Here is a thing that would help: a little humility from the Democrats, and a little humanity.
It would be powerful if a Democratic senator would go on the Sunday shows this weekend and say something like this: “Republicans have proved they can’t make progress. They’re failing in their efforts, and I’m not sad about it, because their bill is a bad one. But I’m not going to lie to you, ObamaCare has big flaws—always did. It was an imperfect piece of legislation and it’s done some things my party said wouldn’t happen, such as lost coverage and hiked deductibles. The American people know this because they live with it. The answer is to do what we should have done in the past, and that is joining with Republicans to hammer out changes that will make things better, that we all can live with, at least for now. We’ll make it better only by working together. I’m asking to work with them.”
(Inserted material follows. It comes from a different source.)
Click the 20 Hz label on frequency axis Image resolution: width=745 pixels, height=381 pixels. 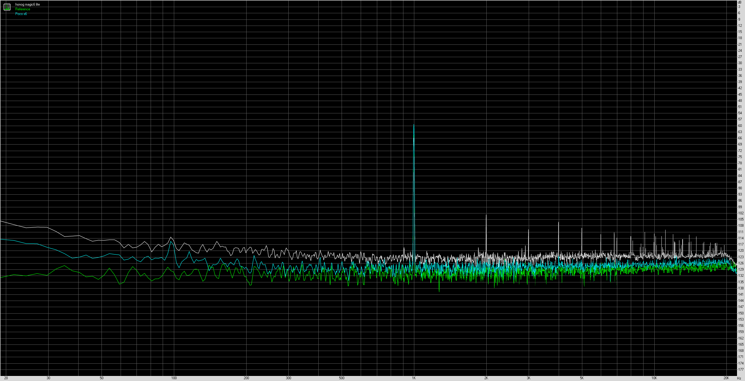click(6, 378)
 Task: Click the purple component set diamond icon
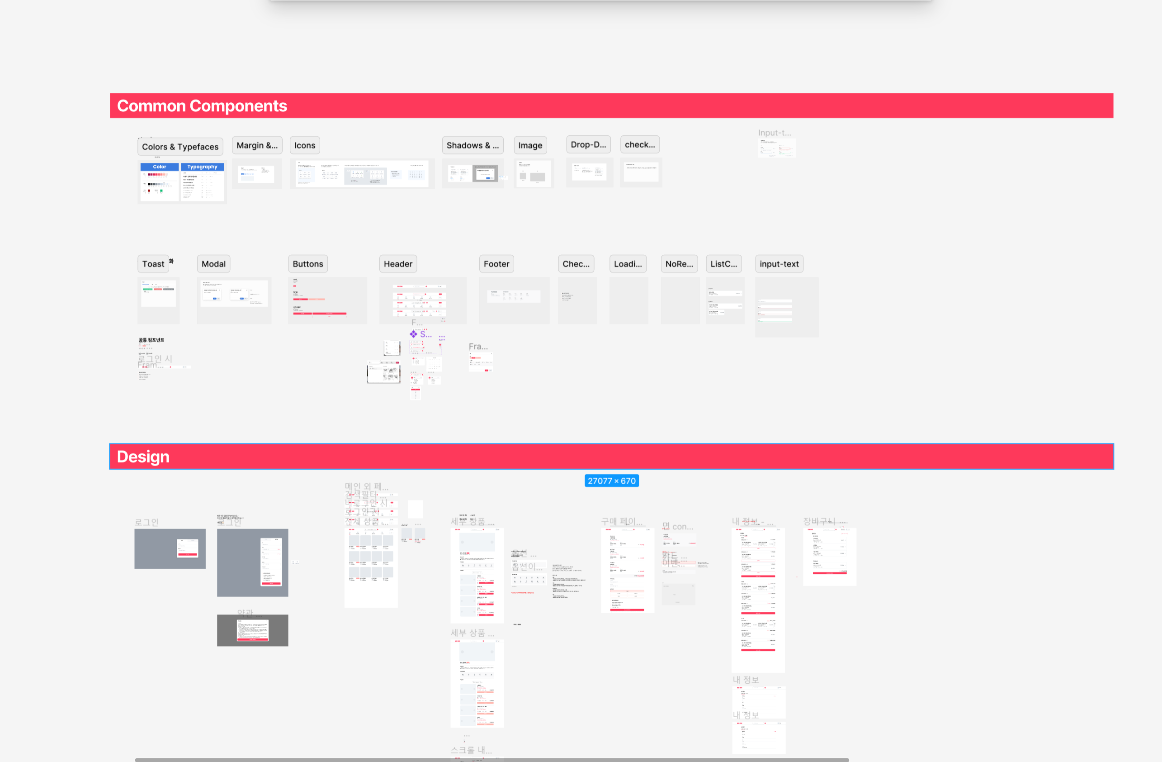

That person would be a hero in the Beltway, which prizes compromise and constructiveness, and admired outside it. “My God, it isn’t all just partisan for her.”
The Democratic Party made this mess. It’s on them to help dig out of it. If they show some humility, Republicans would look pretty poor in not responding with their own olive branch.
Show some class, help the country. When it’s over, use whatever words you want: “We forced Democrats to admit the bill was flawed and dying.” “We forced Republicans to back down.” America won’t mind the propaganda, they’re used to it. Just make a bad thing better.
Don’t give what you produce a grandiose name. Call it the Health Reform Act of 2017. There will be more. Wait till we’re debating single payer in 2020.
But move now. Do the work, break Capitol Hill out of its shirts-and-skins stasis. Solve this thing.
A happy 241st anniversary to America, the great and fabled nation that is still, this day, the hope of the world.